Absolutley brilliant Ontario.

We have nearly acheived the same here in Scotland and like other countries have found some going to other smaller institutions. The Government is keeping an eye on all this but housing is a huge issue. More work to do but at least the goal was set and nearly met.

Many of my friends spent years in hospitals here and are the least bitter people i know. I take my hat of to them and all who have survived the awful conditions i nursed people in way back in the 1970s.


Reformed Anon. Girl in Pain said...

I wrote a poem in honour of today (on my blog)

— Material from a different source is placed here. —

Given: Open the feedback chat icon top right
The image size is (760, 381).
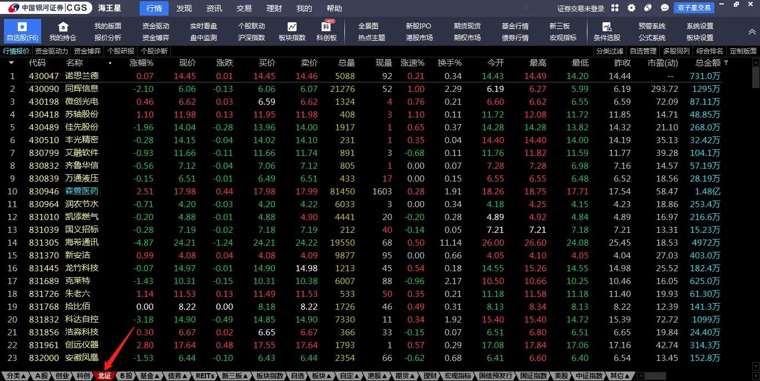Looking at the screenshot, I should point(663,8).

when the people I support who lived there get home from work I will be waiting to tell them that it is done, everyone got home.

REformed girl

tekeal said...

thank you for sharing this. definitely a day to remember... and connected surely to SPREAD THE WORD TO END THE (R) WORD day, which is today. i've downloaded gutsy ads from the special olympics on my site of you want to look.

Anonymous said...

Wonderful news but as Heike has said the battle is never over. I'm from Scotland and the big issue just now is funding, council tax is not being raised and social services are genuinely struggling to pay for care costs and I've spoken to individual care managers who are struggling with either putting people in nursing homes or only having basic care needs met.

The next step is getting society to value people with disabilities as functioning contributing members of society. Press on...

Nick said...

Wonderful. As a 26 year old who has had the pleasure of working only in non-segregated homes for persons with developmental differences, I cannot imagine the horror of those wards. When you mention atrocities, genocide comes to mind - but we never associate that term with what has happened right in our own country and for so long. And while not all may have died a physical death in that type of "care," many lives were over the moment they were admitted. We are all people, and this is another small step in the walk of forever to get us to realize just that.

abby said...

Hurrah! My Canadian roots are proud. We are trying for the same here in Washington:


Progress rusty key by rusty key...

Anonymous said...

Amazing!!! The amount of abuse that was rendered to people in need was was abhorrent. I applaud those who worked so hard to abolish the institutions in your province. It is way overdue!

Anonymous said...

Such a victory! There are no large institutions left in Ontartio or BC...are other provinces following the path forward?

Smaller institutions do continue to be problematic but this is a time to celebrate for a brief moment before we press on and on and on.